Personal information
- Full name: Frank James Clarke
- Date of birth: 15 July 1942
- Place of birth: Willenhall, Staffordshire, England
- Date of death: 2 June 2022 (aged 79)
- Position(s): Forward

Senior career*
- Years: Team / Apps / (Gls)
- Willenhall Town
- 1961–1968: Shrewsbury Town / 188 / (77)
- 1968–1970: Queens Park Rangers / 67 / (17)
- 1970–1973: Ipswich Town / 66 / (15)
- 1973–1978: Carlisle United / 126 / (30)
- Total:  / 524 / (139)

= Frank Clarke (footballer) =

English footballer (1942–2022)

Frank James Clarke (15 July 1942 – 2 June 2022) was an English footballer. Clarke was the eldest of five brothers who all played in the Football League.

==Career==
After playing non-league football for Willenhall Town, he played in the Football League as a centre forward for Shrewsbury Town, Queens Park Rangers, Ipswich Town, and Carlisle United. He made his debut for Shrewsbury Town in 1962 and made 188 appearances for the club. His goal tally of 77 goals was joint-second on the club's all-time scorers list. He was inducted into Shrewsbury Town Hall of Fame.

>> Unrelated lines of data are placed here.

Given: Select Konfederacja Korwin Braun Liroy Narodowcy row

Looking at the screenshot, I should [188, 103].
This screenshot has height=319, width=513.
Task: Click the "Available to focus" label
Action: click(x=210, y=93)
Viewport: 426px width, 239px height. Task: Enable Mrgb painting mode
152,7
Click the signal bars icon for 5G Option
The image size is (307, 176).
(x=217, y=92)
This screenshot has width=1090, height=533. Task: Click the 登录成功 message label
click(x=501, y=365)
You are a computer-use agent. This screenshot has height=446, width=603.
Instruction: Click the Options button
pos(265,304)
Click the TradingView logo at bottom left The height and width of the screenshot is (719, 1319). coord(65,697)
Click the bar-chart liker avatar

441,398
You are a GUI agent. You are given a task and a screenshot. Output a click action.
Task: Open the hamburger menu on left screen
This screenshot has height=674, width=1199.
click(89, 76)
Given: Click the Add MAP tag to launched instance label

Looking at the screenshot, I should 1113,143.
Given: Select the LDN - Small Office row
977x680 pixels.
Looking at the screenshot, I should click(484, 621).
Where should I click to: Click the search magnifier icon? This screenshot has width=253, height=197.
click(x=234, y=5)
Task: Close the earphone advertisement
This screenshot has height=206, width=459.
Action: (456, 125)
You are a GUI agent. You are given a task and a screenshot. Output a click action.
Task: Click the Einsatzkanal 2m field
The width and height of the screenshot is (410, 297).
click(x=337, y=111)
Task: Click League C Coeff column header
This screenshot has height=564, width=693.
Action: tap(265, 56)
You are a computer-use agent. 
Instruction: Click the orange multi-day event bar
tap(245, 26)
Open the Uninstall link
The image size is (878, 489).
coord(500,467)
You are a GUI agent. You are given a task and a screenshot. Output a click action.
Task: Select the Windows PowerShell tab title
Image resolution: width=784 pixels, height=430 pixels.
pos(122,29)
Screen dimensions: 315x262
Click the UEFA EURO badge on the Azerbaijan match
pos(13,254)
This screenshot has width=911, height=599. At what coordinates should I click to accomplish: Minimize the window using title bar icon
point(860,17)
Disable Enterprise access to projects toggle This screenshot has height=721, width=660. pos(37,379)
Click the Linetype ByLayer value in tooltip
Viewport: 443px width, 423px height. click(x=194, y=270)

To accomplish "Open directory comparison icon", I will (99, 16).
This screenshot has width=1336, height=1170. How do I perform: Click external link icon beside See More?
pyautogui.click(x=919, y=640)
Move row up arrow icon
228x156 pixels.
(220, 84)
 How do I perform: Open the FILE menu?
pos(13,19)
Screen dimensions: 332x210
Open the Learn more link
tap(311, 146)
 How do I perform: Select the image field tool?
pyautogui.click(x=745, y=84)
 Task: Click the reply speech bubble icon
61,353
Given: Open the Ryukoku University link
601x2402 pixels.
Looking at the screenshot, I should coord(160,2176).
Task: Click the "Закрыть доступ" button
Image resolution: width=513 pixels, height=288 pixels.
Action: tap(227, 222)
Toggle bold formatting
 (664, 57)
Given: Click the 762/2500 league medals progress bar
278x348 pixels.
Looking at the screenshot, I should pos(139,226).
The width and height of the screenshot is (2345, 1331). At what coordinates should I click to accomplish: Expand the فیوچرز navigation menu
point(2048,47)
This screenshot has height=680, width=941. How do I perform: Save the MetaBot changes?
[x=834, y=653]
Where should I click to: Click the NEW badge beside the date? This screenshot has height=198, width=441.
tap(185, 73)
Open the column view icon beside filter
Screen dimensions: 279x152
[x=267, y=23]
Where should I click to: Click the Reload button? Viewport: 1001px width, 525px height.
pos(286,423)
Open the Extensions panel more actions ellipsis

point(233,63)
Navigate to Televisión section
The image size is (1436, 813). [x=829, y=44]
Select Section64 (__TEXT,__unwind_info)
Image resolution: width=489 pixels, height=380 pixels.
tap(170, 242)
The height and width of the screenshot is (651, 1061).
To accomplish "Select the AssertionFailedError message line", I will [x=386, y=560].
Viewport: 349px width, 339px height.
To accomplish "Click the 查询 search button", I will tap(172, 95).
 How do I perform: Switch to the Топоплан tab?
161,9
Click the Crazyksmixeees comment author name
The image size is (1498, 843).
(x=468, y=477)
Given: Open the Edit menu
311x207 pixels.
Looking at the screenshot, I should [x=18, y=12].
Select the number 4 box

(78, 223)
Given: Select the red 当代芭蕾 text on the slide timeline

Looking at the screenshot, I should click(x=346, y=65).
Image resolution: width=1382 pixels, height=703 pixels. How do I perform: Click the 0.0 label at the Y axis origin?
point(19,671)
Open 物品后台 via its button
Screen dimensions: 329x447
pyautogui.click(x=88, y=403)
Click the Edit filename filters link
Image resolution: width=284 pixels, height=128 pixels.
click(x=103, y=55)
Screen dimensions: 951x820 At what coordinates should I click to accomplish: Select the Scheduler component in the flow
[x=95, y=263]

His younger brothers Allan, Derek, Kelvin and Wayne all played in the Football League. Frank was the only one of the five who did not represent Walsall.

==Personal life==
After his retirement from football, Clarke returned to Shrewsbury and worked as a newsagent, and at the Adams Sports Centre in Wem as a supervisor for 28 years, until 2010. He dedicated much of his time caring for his family and looking after his grandchildren.

Clarke died on 2 June 2022, surrounded by his family, at the age of 79, leaving wife Sylvia and two daughters, five grandchildren and great grandchildren.